Extract to read |
>> START
George's Random Astronomical Object

Object 43: NGC 1052-DF2

Podcast release date: 22 March 2021

Right ascension: 02:41:46.5

Declination: -08:24:08

Epoch: J2000

Constellation: Cetus

Corresponding Earth location: Slightly less than 90 km southeast of Mafia Island off the coast of Tanzania

NGC 1052-DF2 is located at a distance of about 61 million light years (18.65 Mpc) in the constellation Cetus [1,2]. The galaxy is located within the NGC 1052 Group, which is where the "NGC 1052" part of the name comes from, while I think the "DF2" part of the name is supposed to indicate that this was the second of a series of faint galaxies located within that group that was imaged in a survey using the Dragonfly Telephoto Array [3]. The NGC 1052 Group itself is named after its largest and brightest galaxy, the elliptical galaxy NGC 1052. Unfortunately, having one galaxy named NGC 1052-DF2, another galaxy named just NGC 1052, and a group called the NGC 1052 Group could be a little confusing, but fortunately, I don't need to mention the other two objects very often. I can just focus on NGC 1052-DF2.

So, back to that galaxy. Although NGC 1052-DF2 is not that far from Earth in relative terms, it was only discovered around the year 2000 [4], and this is because it is one of a relatively newly-defined class of faint galaxies called ultra-diffuse galaxies [1,5]. These are ellipsoidal galaxies that are similar in size to the Milky Way or other spiral galaxies in terms of their diameters but that contain about as many stars as are found in dwarf galaxies. In the case of NGC 1052-DF2 specifically, it contains within a diameter of about 50000 light years (15.2 kpc) about 200 million stars (or, more accurately, a mass of stars equivalent to 200 million times the mass of the Sun) [6]. For comparison, the Milky Way contains about 100 billion stars within a diameter of about 100000 light years, or, in other words, NGC 1052-DF2 contains 500 times fewer stars than the Milky Way even though it is only half as wide. Because it contains so few stars spread over such a broad area, NGC 1052-DF2 looks like a very faint, hazy oval patch in the sky, even when imaged by professional telescopes. What's really freaky is that, if you look at the Hubble Space Telescope image of this galaxy, you can actually see other more distant galaxies on the other side. This just seems really weird to me. Normal elliptical galaxies that have the same diameter as NGC 1052-DF2 have such a large number of stars packed so close together that they outshine the other galaxies behind them, so NGC 1052-DF2 looks strange in comparison.

However, this is not what astronomers find to be the most interesting thing about NGC 1052-DF2. No, what's astronomers find really interesting about this galaxy is that it may contain virtually no dark matter whatsoever. I'm sure a lot of people who follow astronomy or science fiction have probably heard of dark matter at some point. This is basically matter that neither absorbs nor emits any form of electromagnetic radiation. Just to be clear, dark matter is not just material in space that we can't see in the visible part of the electomagnetic spectrum. We also can't see it in radio waves, microwaves, infrared light, ultraviolet light, X-rays, or gamma rays. We only know that galaxies contain dark matter by watching how stars and interstellar gas orbit the galaxies. By looking at the redshifting and blueshifting of light from the stars and gas clouds as they move towards or away from us, we can measure the velocities of those things, and we generally find that everything is moving so fast that the galaxies would basically fly apart if they did not contain extra dark matter that produces extra gravitational forces to keep everything together.
>> END
Complete the following |
1. According to the page about NGC 1052-DF2, which galaxy is the NGC 1052 Group named after?
2. Translate this sentence from the page about NGC 1052-DF2 into Spanish: "The NGC 1052 Group itself is named after its largest and brightest galaxy, the elliptical galaxy NGC 1052."
3. Do these statements agree with the page about NGC 1052-DF2? Answer yes or no for each, quoting the words that decide it.
(a) NGC 1052-DF2 was discovered around the year 2000.
(b) NGC 1052-DF2 is wider than the Milky Way.
(c) Dark matter can be seen in X-rays.
The entries that come next are separate material and have nothing to do with the page about NGC 1052-DF2.

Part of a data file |
>> START
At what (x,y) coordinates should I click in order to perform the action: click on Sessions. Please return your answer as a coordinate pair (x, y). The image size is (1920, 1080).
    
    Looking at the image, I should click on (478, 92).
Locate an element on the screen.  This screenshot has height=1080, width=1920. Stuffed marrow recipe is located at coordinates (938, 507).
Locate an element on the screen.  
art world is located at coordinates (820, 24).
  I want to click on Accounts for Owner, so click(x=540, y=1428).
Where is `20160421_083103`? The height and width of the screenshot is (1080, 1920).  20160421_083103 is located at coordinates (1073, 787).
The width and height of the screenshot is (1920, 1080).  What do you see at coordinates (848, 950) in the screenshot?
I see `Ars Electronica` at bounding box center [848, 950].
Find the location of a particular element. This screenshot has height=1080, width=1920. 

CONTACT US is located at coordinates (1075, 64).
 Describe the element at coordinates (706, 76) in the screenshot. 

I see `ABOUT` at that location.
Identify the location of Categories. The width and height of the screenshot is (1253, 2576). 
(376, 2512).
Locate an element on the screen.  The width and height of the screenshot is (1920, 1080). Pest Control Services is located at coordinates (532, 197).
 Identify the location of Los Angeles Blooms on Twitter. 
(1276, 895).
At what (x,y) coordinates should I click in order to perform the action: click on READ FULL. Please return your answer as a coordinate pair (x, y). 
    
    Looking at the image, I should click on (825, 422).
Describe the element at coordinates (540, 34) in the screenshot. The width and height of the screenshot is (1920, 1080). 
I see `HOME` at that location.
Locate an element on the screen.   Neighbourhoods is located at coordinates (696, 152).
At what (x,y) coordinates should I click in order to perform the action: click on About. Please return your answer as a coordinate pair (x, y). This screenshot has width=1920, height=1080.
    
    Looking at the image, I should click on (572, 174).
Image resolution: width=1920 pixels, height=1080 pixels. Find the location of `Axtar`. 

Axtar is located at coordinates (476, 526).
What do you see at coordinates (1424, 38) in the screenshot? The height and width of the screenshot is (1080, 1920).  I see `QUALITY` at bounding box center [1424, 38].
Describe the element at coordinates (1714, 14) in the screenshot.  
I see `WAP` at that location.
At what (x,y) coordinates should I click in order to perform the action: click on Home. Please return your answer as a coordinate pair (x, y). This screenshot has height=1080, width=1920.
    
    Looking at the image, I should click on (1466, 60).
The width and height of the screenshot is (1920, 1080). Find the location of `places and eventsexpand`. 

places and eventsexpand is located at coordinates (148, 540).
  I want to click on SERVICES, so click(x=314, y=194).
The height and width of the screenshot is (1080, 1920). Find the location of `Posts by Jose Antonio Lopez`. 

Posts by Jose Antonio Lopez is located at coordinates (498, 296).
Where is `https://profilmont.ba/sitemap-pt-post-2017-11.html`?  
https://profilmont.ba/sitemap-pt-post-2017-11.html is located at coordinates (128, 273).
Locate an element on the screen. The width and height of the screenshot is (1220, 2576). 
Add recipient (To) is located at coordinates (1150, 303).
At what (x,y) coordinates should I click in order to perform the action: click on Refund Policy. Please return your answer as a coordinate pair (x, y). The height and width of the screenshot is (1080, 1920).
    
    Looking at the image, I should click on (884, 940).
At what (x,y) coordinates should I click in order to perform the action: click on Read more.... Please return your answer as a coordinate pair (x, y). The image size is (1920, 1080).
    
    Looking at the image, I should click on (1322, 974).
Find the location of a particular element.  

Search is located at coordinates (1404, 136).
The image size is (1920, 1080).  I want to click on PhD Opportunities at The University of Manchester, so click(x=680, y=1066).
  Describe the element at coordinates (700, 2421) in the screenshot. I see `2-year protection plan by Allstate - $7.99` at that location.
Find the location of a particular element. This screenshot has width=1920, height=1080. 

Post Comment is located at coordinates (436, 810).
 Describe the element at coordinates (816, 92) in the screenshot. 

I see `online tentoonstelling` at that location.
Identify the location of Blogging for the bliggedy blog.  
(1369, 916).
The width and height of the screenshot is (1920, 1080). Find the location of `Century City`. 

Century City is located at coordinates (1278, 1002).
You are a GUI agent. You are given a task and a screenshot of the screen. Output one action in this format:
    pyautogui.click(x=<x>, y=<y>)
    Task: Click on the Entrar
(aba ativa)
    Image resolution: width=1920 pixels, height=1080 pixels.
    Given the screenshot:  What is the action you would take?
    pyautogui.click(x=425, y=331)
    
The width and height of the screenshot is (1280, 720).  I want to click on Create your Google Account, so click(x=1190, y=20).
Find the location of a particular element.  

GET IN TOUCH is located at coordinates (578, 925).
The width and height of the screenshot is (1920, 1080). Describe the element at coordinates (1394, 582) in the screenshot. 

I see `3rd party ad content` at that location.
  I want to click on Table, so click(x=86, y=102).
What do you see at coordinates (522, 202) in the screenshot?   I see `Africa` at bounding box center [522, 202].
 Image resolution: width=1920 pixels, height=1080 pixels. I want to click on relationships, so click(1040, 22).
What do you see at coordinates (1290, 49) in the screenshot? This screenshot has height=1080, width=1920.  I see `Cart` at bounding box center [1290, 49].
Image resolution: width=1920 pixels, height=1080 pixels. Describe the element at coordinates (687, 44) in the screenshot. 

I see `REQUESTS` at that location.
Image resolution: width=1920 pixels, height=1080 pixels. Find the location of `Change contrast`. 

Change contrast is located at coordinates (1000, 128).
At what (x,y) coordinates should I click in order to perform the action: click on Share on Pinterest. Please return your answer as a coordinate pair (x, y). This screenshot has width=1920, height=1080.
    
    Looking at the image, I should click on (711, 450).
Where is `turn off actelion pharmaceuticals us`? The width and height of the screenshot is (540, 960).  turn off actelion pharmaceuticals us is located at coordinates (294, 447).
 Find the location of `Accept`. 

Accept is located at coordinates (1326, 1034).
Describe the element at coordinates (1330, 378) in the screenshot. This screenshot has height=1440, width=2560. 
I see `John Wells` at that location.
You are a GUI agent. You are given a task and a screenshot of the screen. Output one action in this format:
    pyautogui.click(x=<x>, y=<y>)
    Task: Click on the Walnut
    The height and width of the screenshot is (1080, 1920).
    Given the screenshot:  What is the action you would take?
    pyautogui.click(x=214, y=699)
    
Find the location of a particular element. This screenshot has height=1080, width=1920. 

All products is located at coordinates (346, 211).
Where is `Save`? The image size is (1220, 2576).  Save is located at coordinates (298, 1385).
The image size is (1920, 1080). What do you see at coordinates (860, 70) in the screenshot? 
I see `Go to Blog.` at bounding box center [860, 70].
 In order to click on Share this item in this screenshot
>> END
Results for each task |
1. The elliptical galaxy NGC 1052, the group's largest and brightest galaxy.

2. El propio Grupo NGC 1052 recibe su nombre de su galaxia más grande y brillante, la galaxia elíptica NGC 1052.

3.
(a) Yes: "it was only discovered around the year 2000"
(b) No: "even though it is only half as wide"
(c) No: "We also can't see it in radio waves, microwaves, infrared light, ultraviolet light, X-rays, or gamma rays."